• _Supplied entries_
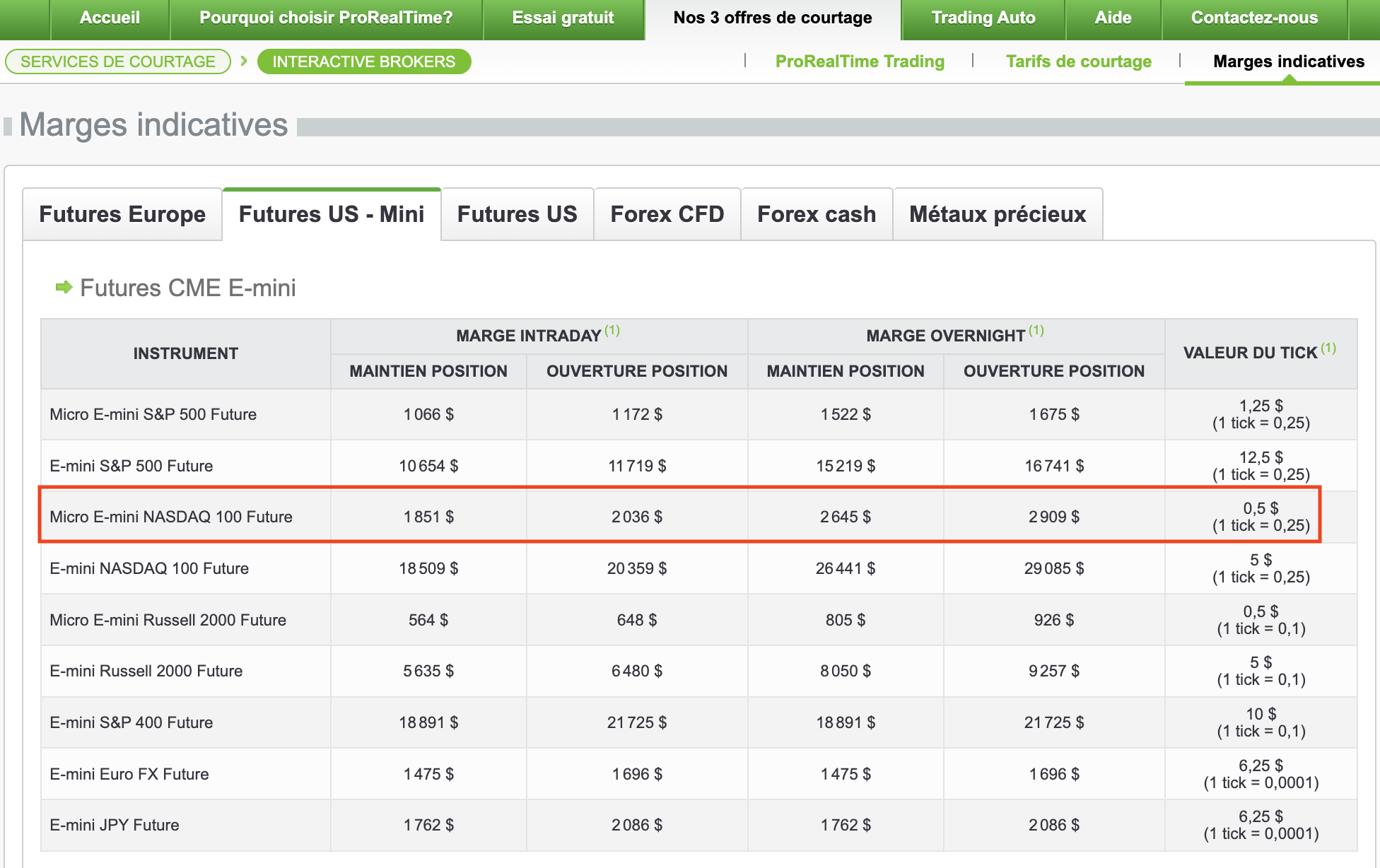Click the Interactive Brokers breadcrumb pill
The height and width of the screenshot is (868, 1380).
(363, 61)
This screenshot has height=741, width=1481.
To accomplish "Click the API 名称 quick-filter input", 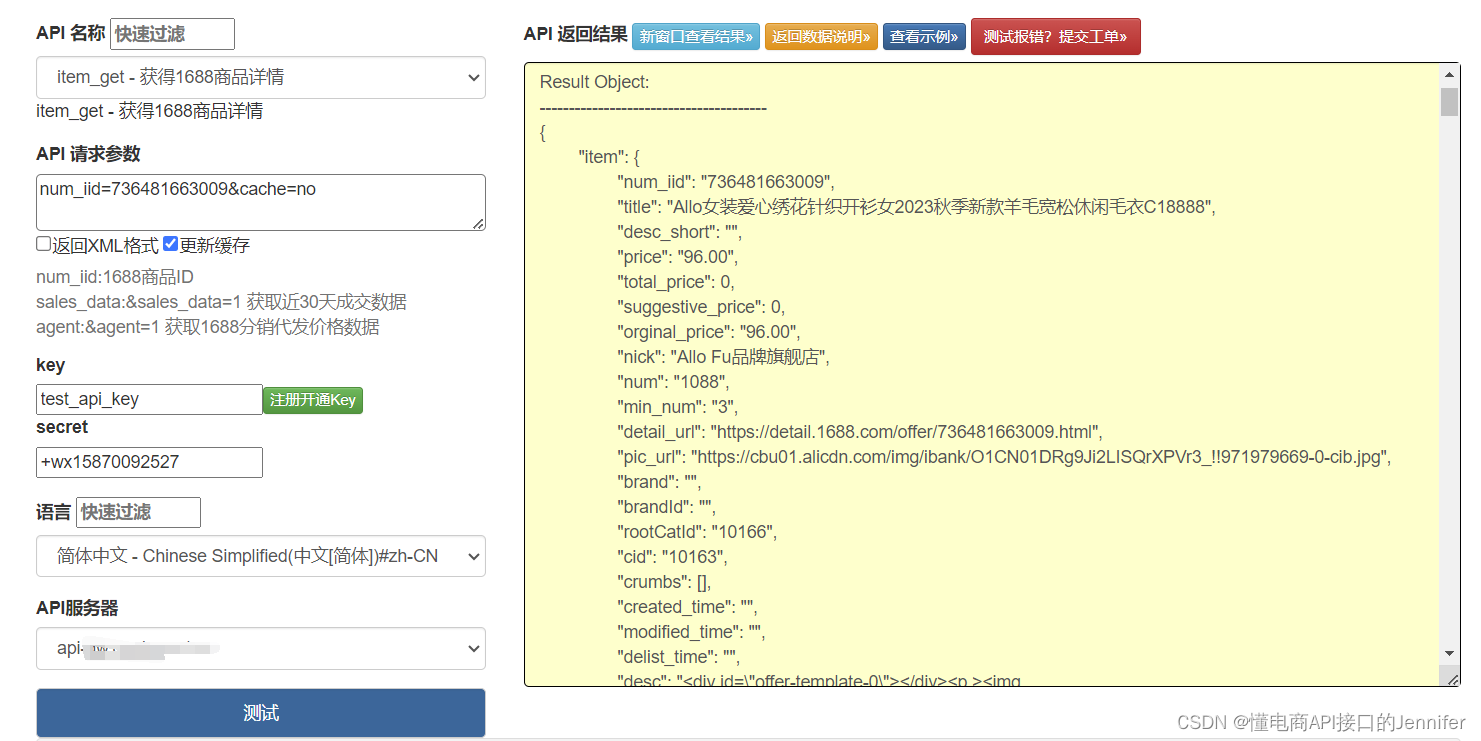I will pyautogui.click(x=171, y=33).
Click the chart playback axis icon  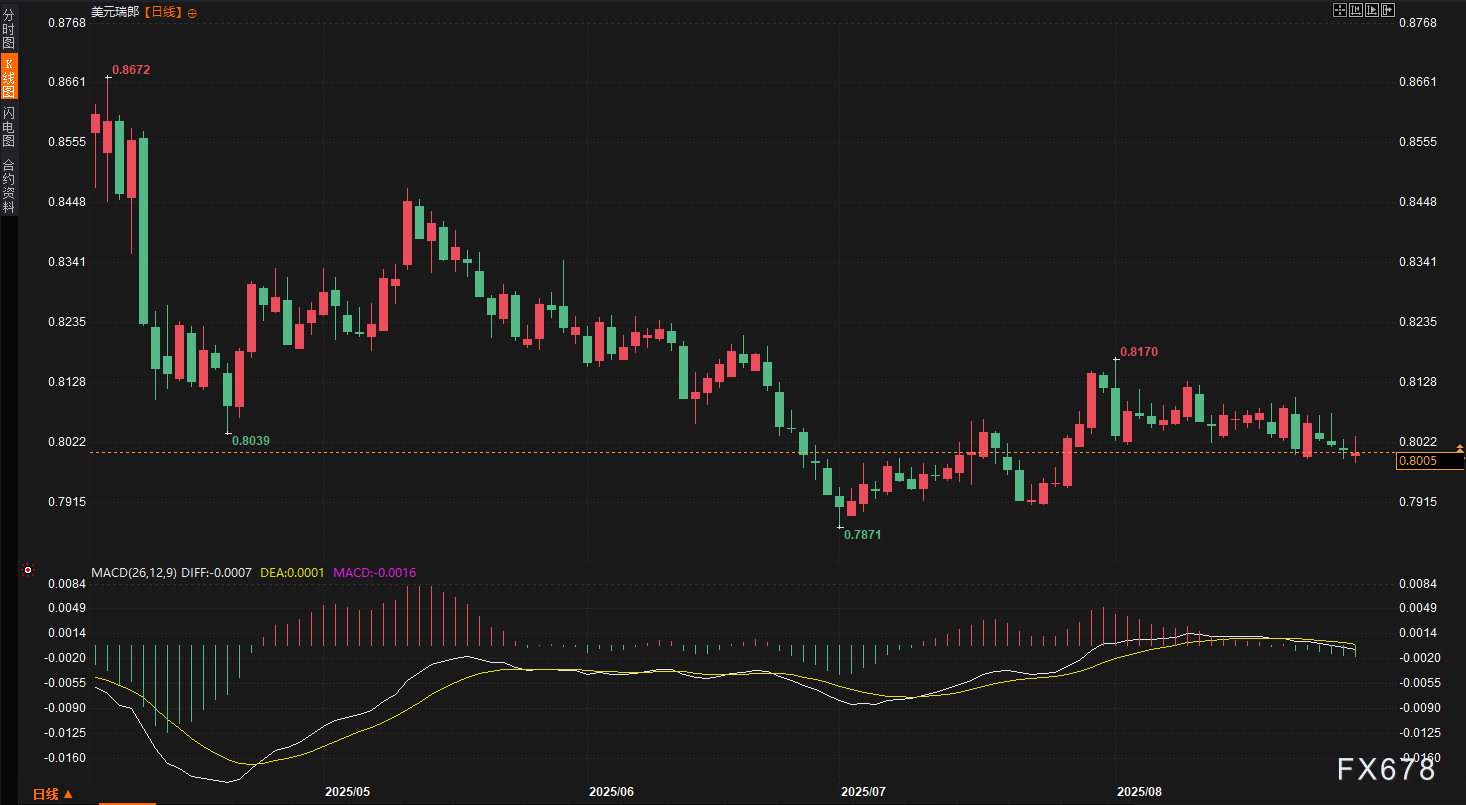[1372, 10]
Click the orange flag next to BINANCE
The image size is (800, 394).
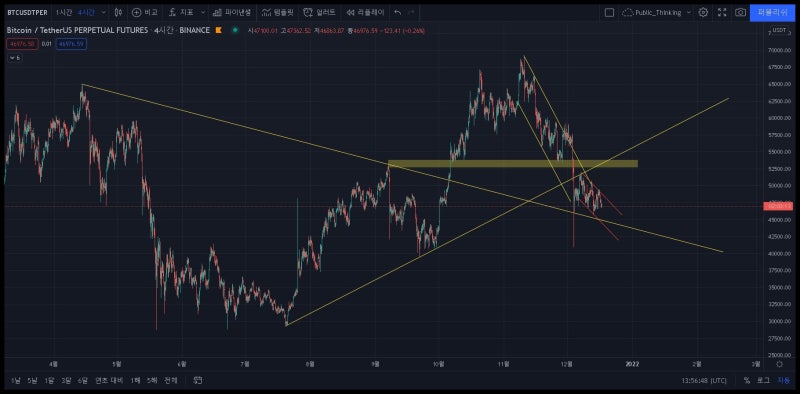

• _Written task_
Display each line of the items above that contains the string "width", treating uppercase and lowercase letters as distinct.

• _Response_
The height and width of the screenshot is (868, 1380).
This screenshot has height=741, width=1481.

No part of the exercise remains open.